-- Task goal --
Swap each "Toggle" in the rows below for "Flip", then write out all the rows again with nothing else changed.

· · · · ·

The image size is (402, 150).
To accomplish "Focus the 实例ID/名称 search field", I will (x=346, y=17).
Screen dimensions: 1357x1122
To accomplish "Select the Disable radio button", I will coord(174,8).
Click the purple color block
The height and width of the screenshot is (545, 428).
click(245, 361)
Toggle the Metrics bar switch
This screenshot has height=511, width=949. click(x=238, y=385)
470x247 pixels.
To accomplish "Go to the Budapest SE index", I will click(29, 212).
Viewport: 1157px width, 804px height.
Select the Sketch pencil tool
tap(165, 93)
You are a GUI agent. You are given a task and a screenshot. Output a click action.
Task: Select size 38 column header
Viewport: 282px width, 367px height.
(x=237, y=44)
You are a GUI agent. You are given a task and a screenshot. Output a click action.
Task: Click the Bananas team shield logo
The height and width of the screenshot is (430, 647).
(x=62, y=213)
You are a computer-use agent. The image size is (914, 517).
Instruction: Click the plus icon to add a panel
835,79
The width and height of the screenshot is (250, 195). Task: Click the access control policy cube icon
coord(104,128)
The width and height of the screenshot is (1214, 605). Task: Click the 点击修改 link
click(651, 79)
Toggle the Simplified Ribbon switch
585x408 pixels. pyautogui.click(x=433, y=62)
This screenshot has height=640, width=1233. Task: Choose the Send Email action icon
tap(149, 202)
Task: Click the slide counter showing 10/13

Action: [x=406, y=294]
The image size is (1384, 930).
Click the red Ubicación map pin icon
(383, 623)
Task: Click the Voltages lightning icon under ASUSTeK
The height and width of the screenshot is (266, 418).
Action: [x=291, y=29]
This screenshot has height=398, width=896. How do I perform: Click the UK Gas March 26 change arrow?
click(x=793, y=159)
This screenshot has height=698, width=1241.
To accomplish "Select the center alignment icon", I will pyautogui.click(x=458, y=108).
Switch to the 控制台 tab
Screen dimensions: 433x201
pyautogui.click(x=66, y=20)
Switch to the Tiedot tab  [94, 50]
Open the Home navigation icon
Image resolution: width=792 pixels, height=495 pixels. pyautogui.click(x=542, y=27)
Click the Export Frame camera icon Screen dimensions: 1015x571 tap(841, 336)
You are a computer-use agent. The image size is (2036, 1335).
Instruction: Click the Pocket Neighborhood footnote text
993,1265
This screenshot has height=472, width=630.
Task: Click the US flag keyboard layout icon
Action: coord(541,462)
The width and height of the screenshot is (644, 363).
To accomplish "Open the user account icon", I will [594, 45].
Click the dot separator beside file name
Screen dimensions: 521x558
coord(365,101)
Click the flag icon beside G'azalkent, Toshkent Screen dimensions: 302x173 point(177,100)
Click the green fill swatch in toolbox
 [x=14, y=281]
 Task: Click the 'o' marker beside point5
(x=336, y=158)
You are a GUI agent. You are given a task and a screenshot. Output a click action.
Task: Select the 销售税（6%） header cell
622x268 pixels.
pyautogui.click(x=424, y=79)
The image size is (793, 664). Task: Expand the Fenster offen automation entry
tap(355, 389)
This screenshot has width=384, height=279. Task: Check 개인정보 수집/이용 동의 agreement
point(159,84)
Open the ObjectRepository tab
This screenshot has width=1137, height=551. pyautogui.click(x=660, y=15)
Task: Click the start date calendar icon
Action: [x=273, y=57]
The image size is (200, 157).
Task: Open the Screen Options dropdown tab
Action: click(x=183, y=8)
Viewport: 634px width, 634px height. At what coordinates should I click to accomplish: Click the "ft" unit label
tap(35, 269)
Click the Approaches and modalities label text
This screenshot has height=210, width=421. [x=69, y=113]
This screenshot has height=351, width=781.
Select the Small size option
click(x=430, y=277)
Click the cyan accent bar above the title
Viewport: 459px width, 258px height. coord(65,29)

· · · · ·

-- Result of this task --
The image size is (402, 150).
To accomplish "Focus the 实例ID/名称 search field", I will (x=346, y=17).
Screen dimensions: 1357x1122
To accomplish "Select the Disable radio button", I will coord(174,8).
Click the purple color block
The height and width of the screenshot is (545, 428).
click(245, 361)
Flip the Metrics bar switch
This screenshot has height=511, width=949. click(x=238, y=385)
470x247 pixels.
To accomplish "Go to the Budapest SE index", I will click(29, 212).
Viewport: 1157px width, 804px height.
Select the Sketch pencil tool
tap(165, 93)
You are a GUI agent. You are given a task and a screenshot. Output a click action.
Task: Select size 38 column header
Viewport: 282px width, 367px height.
(x=237, y=44)
You are a GUI agent. You are given a task and a screenshot. Output a click action.
Task: Click the Bananas team shield logo
The height and width of the screenshot is (430, 647).
(x=62, y=213)
You are a computer-use agent. The image size is (914, 517).
Instruction: Click the plus icon to add a panel
835,79
The width and height of the screenshot is (250, 195). Task: Click the access control policy cube icon
coord(104,128)
The width and height of the screenshot is (1214, 605). Task: Click the 点击修改 link
click(651, 79)
Flip the Simplified Ribbon switch
585x408 pixels. pyautogui.click(x=433, y=62)
This screenshot has height=640, width=1233. Task: Choose the Send Email action icon
tap(149, 202)
Task: Click the slide counter showing 10/13

Action: [x=406, y=294]
The image size is (1384, 930).
Click the red Ubicación map pin icon
(383, 623)
Task: Click the Voltages lightning icon under ASUSTeK
The height and width of the screenshot is (266, 418).
Action: [x=291, y=29]
This screenshot has height=398, width=896. How do I perform: Click the UK Gas March 26 change arrow?
click(x=793, y=159)
This screenshot has height=698, width=1241.
To accomplish "Select the center alignment icon", I will pyautogui.click(x=458, y=108).
Switch to the 控制台 tab
Screen dimensions: 433x201
pyautogui.click(x=66, y=20)
Switch to the Tiedot tab  [94, 50]
Open the Home navigation icon
Image resolution: width=792 pixels, height=495 pixels. pyautogui.click(x=542, y=27)
Click the Export Frame camera icon Screen dimensions: 1015x571 tap(841, 336)
You are a computer-use agent. The image size is (2036, 1335).
Instruction: Click the Pocket Neighborhood footnote text
993,1265
This screenshot has height=472, width=630.
Task: Click the US flag keyboard layout icon
Action: coord(541,462)
The width and height of the screenshot is (644, 363).
To accomplish "Open the user account icon", I will [594, 45].
Click the dot separator beside file name
Screen dimensions: 521x558
coord(365,101)
Click the flag icon beside G'azalkent, Toshkent Screen dimensions: 302x173 point(177,100)
Click the green fill swatch in toolbox
 [x=14, y=281]
 Task: Click the 'o' marker beside point5
(x=336, y=158)
You are a GUI agent. You are given a task and a screenshot. Output a click action.
Task: Select the 销售税（6%） header cell
622x268 pixels.
pyautogui.click(x=424, y=79)
The image size is (793, 664). Task: Expand the Fenster offen automation entry
tap(355, 389)
This screenshot has width=384, height=279. Task: Check 개인정보 수집/이용 동의 agreement
point(159,84)
Open the ObjectRepository tab
This screenshot has width=1137, height=551. pyautogui.click(x=660, y=15)
Task: Click the start date calendar icon
Action: [x=273, y=57]
The image size is (200, 157).
Task: Open the Screen Options dropdown tab
Action: click(x=183, y=8)
Viewport: 634px width, 634px height. At what coordinates should I click to accomplish: Click the "ft" unit label
tap(35, 269)
Click the Approaches and modalities label text
This screenshot has height=210, width=421. [x=69, y=113]
This screenshot has height=351, width=781.
Select the Small size option
click(x=430, y=277)
Click the cyan accent bar above the title
Viewport: 459px width, 258px height. coord(65,29)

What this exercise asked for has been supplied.